» **WHAT TO PRODUCE**: In the entries below, the lines from the one with "The image size is (1206, 980)." through the one with "Given: Click the three-dot" are to be copied exactly; both ends count.

» **SOURCE RECORDS**:
§ §

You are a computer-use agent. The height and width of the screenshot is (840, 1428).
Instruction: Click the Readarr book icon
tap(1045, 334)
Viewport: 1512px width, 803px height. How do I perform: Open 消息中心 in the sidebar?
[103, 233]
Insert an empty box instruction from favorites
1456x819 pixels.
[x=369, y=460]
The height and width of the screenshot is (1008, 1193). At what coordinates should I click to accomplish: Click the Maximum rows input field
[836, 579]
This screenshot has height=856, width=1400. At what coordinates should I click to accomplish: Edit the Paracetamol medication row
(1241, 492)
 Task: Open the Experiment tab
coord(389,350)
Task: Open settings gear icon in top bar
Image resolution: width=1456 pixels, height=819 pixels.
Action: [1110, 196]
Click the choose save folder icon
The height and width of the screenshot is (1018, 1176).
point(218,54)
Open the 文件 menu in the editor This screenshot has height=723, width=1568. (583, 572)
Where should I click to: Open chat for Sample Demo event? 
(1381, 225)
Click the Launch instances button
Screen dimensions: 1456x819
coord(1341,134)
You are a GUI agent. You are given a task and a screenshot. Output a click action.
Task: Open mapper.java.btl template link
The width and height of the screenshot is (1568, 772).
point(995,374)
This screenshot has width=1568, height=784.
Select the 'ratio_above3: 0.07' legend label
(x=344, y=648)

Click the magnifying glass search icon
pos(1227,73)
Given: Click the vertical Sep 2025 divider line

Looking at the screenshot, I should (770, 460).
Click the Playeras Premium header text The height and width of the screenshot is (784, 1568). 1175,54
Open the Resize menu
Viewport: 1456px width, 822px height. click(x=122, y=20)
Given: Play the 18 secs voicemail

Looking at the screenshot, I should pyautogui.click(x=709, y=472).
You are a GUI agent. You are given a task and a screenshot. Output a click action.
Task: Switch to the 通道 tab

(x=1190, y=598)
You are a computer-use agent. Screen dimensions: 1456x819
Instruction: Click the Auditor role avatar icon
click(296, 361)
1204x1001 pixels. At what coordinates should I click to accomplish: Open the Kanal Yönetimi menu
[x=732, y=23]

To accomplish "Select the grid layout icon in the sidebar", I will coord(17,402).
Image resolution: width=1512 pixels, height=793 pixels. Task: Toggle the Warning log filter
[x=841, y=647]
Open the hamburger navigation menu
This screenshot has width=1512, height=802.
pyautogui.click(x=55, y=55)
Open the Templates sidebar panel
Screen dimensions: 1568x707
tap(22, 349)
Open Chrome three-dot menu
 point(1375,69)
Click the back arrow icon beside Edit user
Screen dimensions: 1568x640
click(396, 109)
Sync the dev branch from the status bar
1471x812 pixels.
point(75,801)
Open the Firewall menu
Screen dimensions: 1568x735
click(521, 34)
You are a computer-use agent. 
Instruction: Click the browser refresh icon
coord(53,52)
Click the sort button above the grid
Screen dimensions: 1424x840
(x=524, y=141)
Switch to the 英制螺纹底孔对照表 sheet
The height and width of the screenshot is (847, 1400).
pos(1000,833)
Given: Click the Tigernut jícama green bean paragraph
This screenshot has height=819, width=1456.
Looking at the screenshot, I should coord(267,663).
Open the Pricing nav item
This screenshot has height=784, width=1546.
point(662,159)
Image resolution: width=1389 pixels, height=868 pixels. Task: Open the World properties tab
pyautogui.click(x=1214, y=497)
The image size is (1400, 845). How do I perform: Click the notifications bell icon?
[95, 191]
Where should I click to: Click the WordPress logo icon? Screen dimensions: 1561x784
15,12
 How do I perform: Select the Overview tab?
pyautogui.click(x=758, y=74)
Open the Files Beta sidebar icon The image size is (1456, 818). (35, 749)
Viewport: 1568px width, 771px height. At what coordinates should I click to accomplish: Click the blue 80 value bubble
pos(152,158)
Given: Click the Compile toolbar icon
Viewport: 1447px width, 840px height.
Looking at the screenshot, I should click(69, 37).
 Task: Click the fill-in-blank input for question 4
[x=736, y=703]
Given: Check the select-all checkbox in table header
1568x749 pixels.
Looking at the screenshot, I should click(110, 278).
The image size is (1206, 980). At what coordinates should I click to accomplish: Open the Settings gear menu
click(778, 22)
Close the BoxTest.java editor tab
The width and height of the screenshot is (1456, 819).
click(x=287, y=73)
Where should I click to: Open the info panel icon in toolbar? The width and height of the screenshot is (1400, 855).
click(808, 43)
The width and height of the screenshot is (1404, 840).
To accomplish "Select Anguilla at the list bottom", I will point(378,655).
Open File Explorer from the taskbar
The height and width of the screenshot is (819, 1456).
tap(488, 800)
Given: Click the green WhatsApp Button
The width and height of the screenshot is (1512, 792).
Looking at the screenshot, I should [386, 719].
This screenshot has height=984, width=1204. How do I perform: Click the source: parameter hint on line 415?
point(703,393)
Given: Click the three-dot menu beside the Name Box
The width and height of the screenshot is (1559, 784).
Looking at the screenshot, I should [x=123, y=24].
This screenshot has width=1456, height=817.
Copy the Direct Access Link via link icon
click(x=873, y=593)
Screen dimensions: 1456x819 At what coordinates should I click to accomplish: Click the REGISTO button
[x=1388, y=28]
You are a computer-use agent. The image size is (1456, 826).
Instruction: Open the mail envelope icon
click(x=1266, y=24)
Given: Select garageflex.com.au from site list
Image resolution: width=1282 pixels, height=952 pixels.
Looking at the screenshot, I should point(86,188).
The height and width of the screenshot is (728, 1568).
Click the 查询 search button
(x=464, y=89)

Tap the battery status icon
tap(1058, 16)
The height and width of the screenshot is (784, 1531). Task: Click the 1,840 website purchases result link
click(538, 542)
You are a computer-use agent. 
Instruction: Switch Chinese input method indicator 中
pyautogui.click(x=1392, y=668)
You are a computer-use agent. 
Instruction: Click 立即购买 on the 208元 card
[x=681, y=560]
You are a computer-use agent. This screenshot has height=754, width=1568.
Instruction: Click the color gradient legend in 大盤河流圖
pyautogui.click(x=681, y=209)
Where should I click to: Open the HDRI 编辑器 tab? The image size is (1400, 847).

§ §

» **TASK OUTPUT**:
The image size is (1206, 980). At what coordinates should I click to accomplish: Open the Settings gear menu
click(778, 22)
Close the BoxTest.java editor tab
The width and height of the screenshot is (1456, 819).
click(x=287, y=73)
Where should I click to: Open the info panel icon in toolbar? The width and height of the screenshot is (1400, 855).
click(808, 43)
The width and height of the screenshot is (1404, 840).
To accomplish "Select Anguilla at the list bottom", I will point(378,655).
Open File Explorer from the taskbar
The height and width of the screenshot is (819, 1456).
tap(488, 800)
Given: Click the green WhatsApp Button
The width and height of the screenshot is (1512, 792).
Looking at the screenshot, I should [386, 719].
This screenshot has height=984, width=1204. How do I perform: Click the source: parameter hint on line 415?
point(703,393)
Given: Click the three-dot menu beside the Name Box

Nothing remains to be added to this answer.